Apr 052013
 

I often get asked questions about hockey analytics, hockey fancy stats, how to use them, what they mean, etc. and there are plenty of good places to find definitions of various hockey stats but sometimes what is more important than a definition is some guidelines on how to use them. So, with that said, here are several tips that I have for people using advanced hockey stats.

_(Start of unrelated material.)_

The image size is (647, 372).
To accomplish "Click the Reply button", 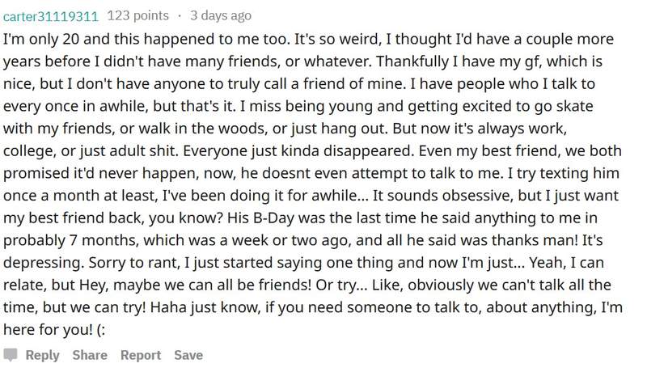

Don’t over value Quality of Competition

I don’t know how often I’ll point out one players poor stats or another players good stats and immediately get the response “Yeah, but he always plays against the opponents best players” or “Yeah, but he doesn’t play against the oppositions best players” but most people that say that kind of thing have no real idea how much quality of opponent will affect the players statistics. The truth is it is not nearly as much as you might think.  Despite some coaches desperately trying to employ line matching techniques the variation in quality of competition metric is dwarfed by variation in quality of teammates, individual talent, and on-ice results. An analysis of Pavel Datsyuk and Valterri Filppula showed that if Filppula had Datsyuk’s quality of competition his CorsiFor% would drop from 51.05% to 50.90% and his GoalsFor% would drop from 55.65% to 55.02%. In the grand scheme of things, this are relatively minor factors.

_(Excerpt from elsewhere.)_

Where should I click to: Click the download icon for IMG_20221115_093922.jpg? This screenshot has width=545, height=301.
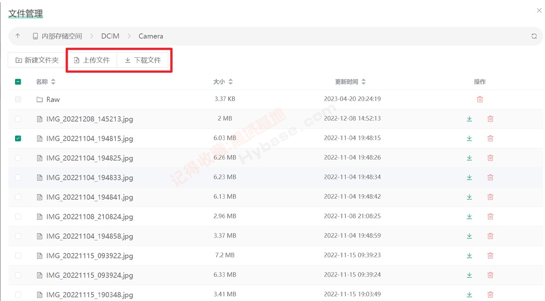[469, 255]
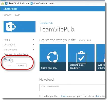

Don’t over value Zone Stats either

Like quality of competition, many people will use zone starts to justify a players good/poor statistics. The truth is zone starts are not a significant factor either. I have found that the effect of zone starts is largely eliminated after about 10 seconds after a face off and this has been found true by others as well. I account for zone starts in statistics by eliminating the 10 seconds after an offensive or defensive zone face off and I have found doing this has relatively little effect on a players stats. Henrik Sedin is maybe the most extreme case of a player getting primarily offensive zone starts and all those zone starts took him from a 55.2 fenwick% player to a 53.8% fenwick% player when zone starts are factored out. In the most extreme case there is only a 1.5% impact on a players fenwick% and the majority of players are no where close to the zone start bias of Henrik Sedin. For the majority of players you are probably talking something under 0.5% impact on their fenwick%. As for individual stats over the last 3 seasons H. Sedin had 34 goals and 172 points in 5v5 situations and just 2 goals and 14 points came within 10 seconds of a zone face off, or about 5 points a year. If instead of 70% offensive zone face off deployment he had 50% offensive zone face off deployment instead of having 14 points during the 10 second zone face off time he may have had 10.  That’s a 4 point differential over 3 years for a guy who scored 172 points. In simple terms, about 2.3% of H. Sedin’s 5v5 points can be attributed to his offensive zone start bias.

A derivative of this is that if zone starts don’t matter much, a players face off winning percentage probably doesn’t matter much either which is consistent with other studies. It’s a nice skill to have, but not worth a lot either.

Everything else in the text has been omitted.